I am still pregnant....yupp, breasts are still swollen. No other symptoms though...unless I have made then up..smile. I called Vitalab the other day and asked if I could go for another Beta. Nurse J says "Why?", I respond "Cause I am paranoid"..Nurse J says "Are you bleeding?" I say "No" so Nurse J says "No, you cannot go for a bloodtest". It took my B the whole Afternoon to roll up my lip off the floor....hee hee

I am going for my scan on the 14th April 2010...and I booked my Gynae appointment on the 19th May 2010.

Today, I am eternally grateful that I was given that Gift of life and I carry a child...

Thursday, March 25, 2010

I am Pregnant

Yupp...that is what the blood test says..."You are pregnant...beta 124"...it feels unreal....I feel such elation with such depression.

I have started spotting...this has just added to my stress levels. I have been told it is quite normal....well, yupp..you try get through the next few days spotting!!!!. Hmmmmm...I thought the toilet paper "roll checks" were over once you get your BFP. I just need my Beta to double tomorrow...please Universe

I am totally confused by my emotions. I thought the day I got my BFP I would be so happy..it would mean the end of my "dry years"..if thats what I can call it. I would be like all the other woman...
Don't get me wrong...I am very happy. I just feel out of depth...like I am in between worlds right now. I actually don't belong anywhere. I am no longer "battling" and I am not "pregnant. Did I mention that I am also super sensitive at the moment. I hover between breaking out in smiles and bursting into tears. I have wanted to be pregnant since the age of 20/21...and it was never a possibility. Now I am "pregnant"....and what do I want to do....crawl back into my tortoise shell...

I got this poem this morning from one of my fertilicare ladies....it came at a time when I needed a reminder about having faith



Tuesday, March 23, 2010

Too Cute




Got this email from my assistant ...with the caption "Don’t need this for my boss!!!"


Friday, February 5, 2010

Pics

Just in case you are wondering....this is a picture of a Minature Pincher....this one happens to be my baby Roxy....(love her to bits)..she weighs 1.8 kgs and is "total bitch"..just like her Mommy


I Have Finally Lost my Mind

Yupp...you read right...I have finally lost my mind.

My Dad called me yesterday....dog in trouble...needs good home....Yupp, I put my hand up...
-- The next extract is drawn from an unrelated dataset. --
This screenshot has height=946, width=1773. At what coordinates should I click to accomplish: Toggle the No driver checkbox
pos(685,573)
So I am getting yet another dog. Her name is "Sky" and she is a minature Pincher. She is one years old

Alas...i could not help myself...and it does not help to have my B as a big animal lover. Thank goodness we are going to be getting a smallholding / farm at the end of the year.....halleluja to small miracles
Our home will need to be renamed "Dogs Paradise"...but I am happy

Tuesday, January 26, 2010

My Pretend "Family"

On Sunday, my B, mom and I decided to pick up my sister C's three boys and take them to the Vanderbyl zoo for the day. They have a beautiful bird aviary there we wanted to have a look at. It was an absolutely amazing day. We picked them up at 8am.

Walking around the zoo, I had this amazing feeling of being a "real", even though it was pretend, family. The three boys were talking, laughing, running around..I was buying them cooldrinks, toys and snacks. It was lovely feeling like a family.
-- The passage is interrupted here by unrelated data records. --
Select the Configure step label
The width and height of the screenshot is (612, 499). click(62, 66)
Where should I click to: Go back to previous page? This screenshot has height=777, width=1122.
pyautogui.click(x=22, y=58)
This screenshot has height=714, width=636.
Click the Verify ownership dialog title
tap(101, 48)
To anyone with a family, this might seem weird, almost psycho, but to me, it felt so natural. I love my nephews with all my heart. I also want to be a Mom. I want to take my LO's on trips. I want to walk with my head held high with a "yes, those are my kids" attitude...But, alas, I will wait. My turn will come

Today, I called my Brother G. His lazy good for nothing wife is determined to go through with the divorce. I am so angry with her. It is like the devil has possessed her Soul...evil!!!!!
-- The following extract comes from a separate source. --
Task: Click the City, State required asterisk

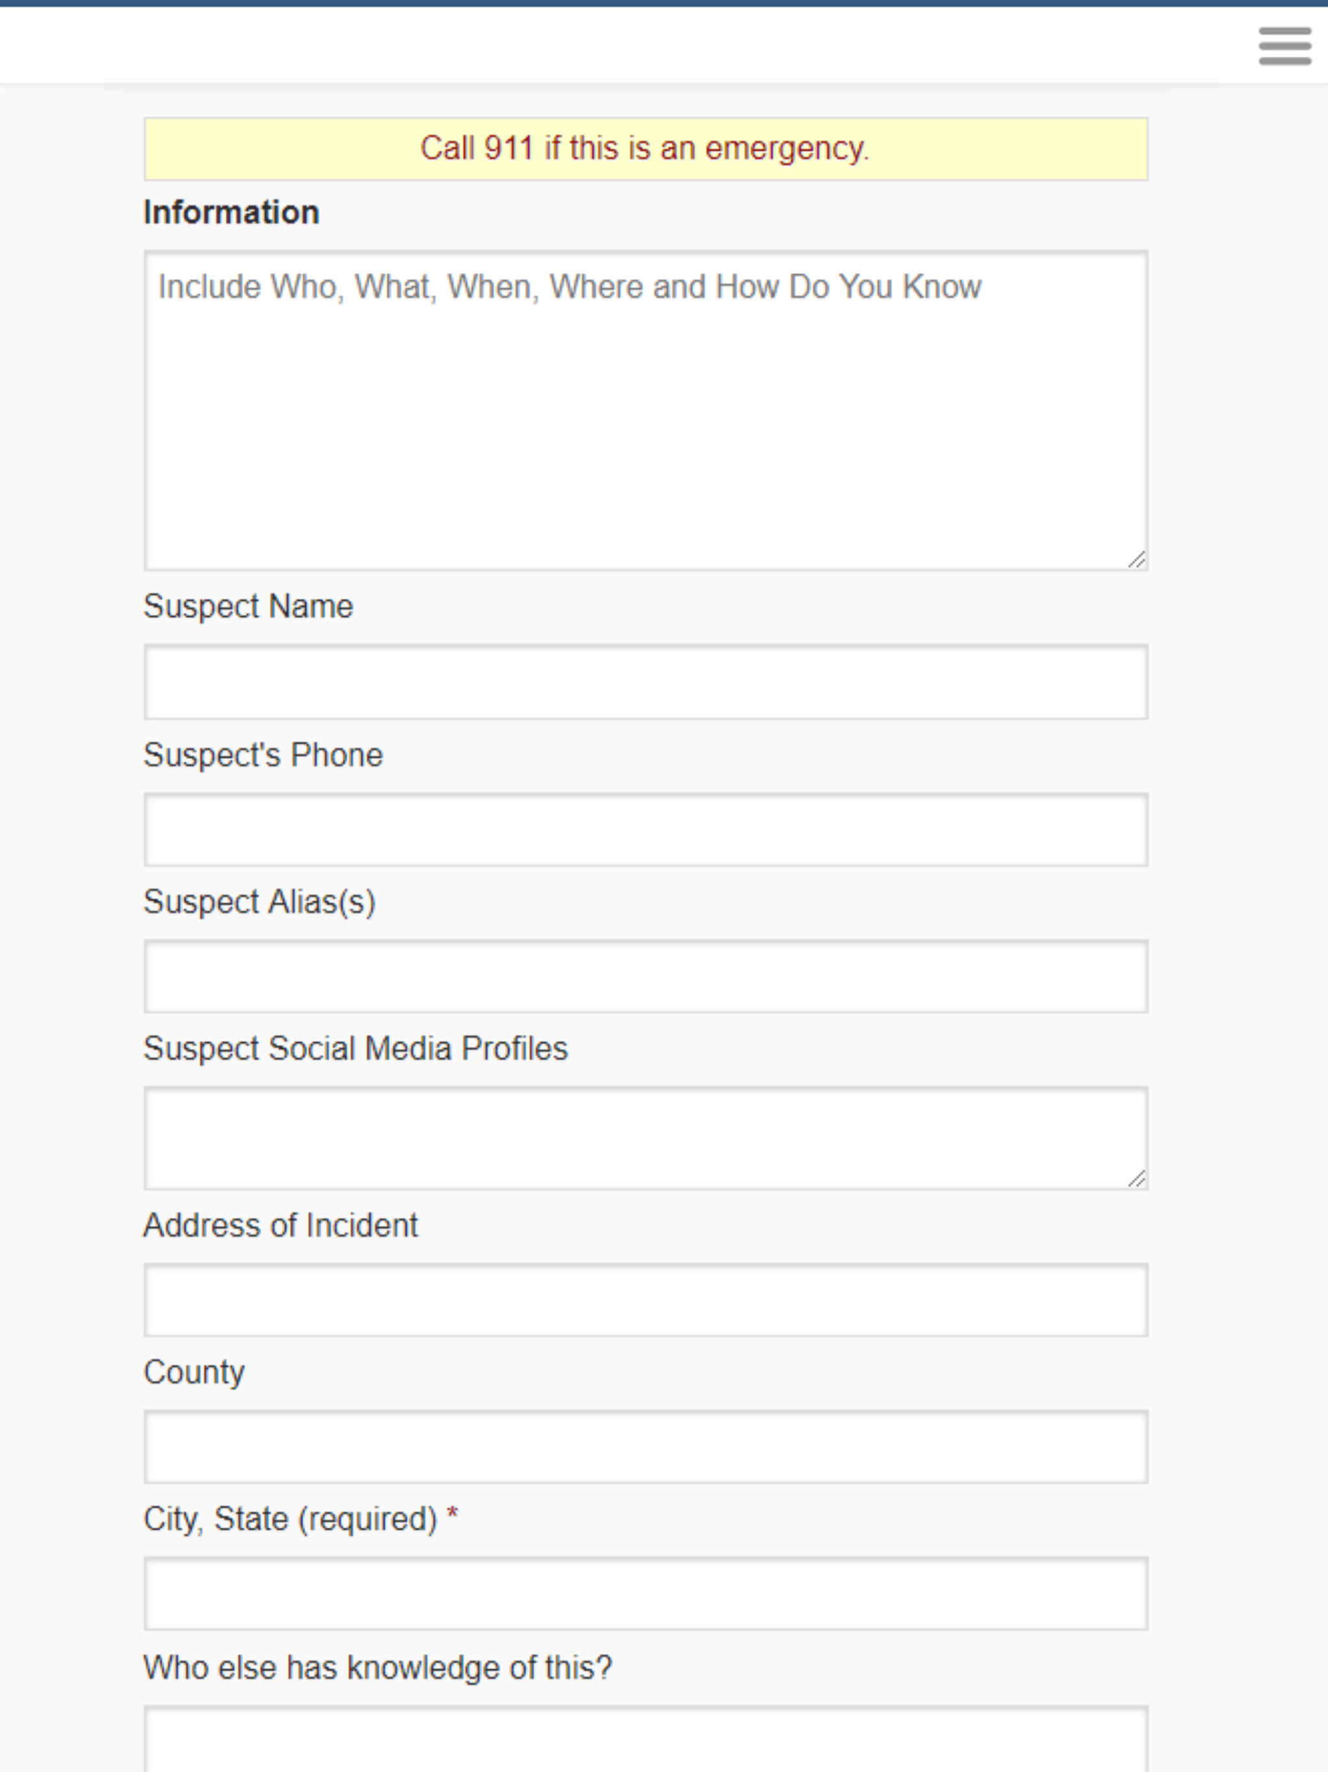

The good news is that my Brother G is going to fight for custody of their two LO. I am so proud of him. The LO's are a boy S, 4yrs old and a girl H, 2 years old. My brother can definitely give them a better life and much more stable. I worry that my SIL will keep the kids from us.

The other good news is that my Brother G is coming to JHB this weekend for a "WHOLE" week....yahhoooooo...I am so happy. I love my brother. Although we have had our differences over the years, I have always looked up to my big brother (10 years older than me)

Not much news...so "fluit, fluit, my storie is uit"

Friday, January 22, 2010

I Feel Bland

I have not been blogging much this week. I feel somewhat bland. No reason. I just DO!

My week has been quite busy. I shouted at my BFF...then felt terrible about it. She is involved with a man that has been unfaithful..not once..not even twice. Anyone who knows me, knows how strongly I feel about infidelity. I hate it with a passion. To me, there are no excuses..no reasons..It is just wrong, wrong, wrong. But, it is not my place to tell T how to live her life. I am her friend and I will support her "NO MATTER WHAT"....so sending you hugs and kisses.

Then , I call my brother. His stupid bitch of a wife wants a divorce. Now, it turns out...she had an affair. Stupid Whore. (Can you tell I am angry?). My brother is not perfect. He is actually quite dull. BUT, he is a good man. My SIL sits at home all day. My brother gets home after work, cleans the kitchen, makes the supper and helps with the kids. She says that my brother does not talk "her language of love". Well, F... that, what about his language of love. The funny thing is that I love my SIL. We actually get on quite well. BUT guess what, he is my brother...and she is wrong...If my brother were an arshole, I might understand. But you do not leave a marriage because you are bored. Marriage takes work...maybe she is just too damn lazy...grrrrr

Ahhhhh....why the world turns in so many directions..I don't know..it just keeps us spinning

I put my CV on the market this week and I believe that the Universe will provide me with the perfect opportunity...so I am holding thumbs

I had a good conversation with my BFF about Donor Sperm. It was nice to know that should I decide to go that route, that I have support. Too many people voice their opinion about using a Donor that I felt shy to talk about it. But reality is...it might be my only opportunity to carry a child. DH and I had a good discussion after last FS visit. Although, he will look at adoption, it would be a last resort. He really wants to go donor if all else fails...so lets see where this road takes us...it will not fail, it will not fail, it will not fail (Universe, hear me loud and clear)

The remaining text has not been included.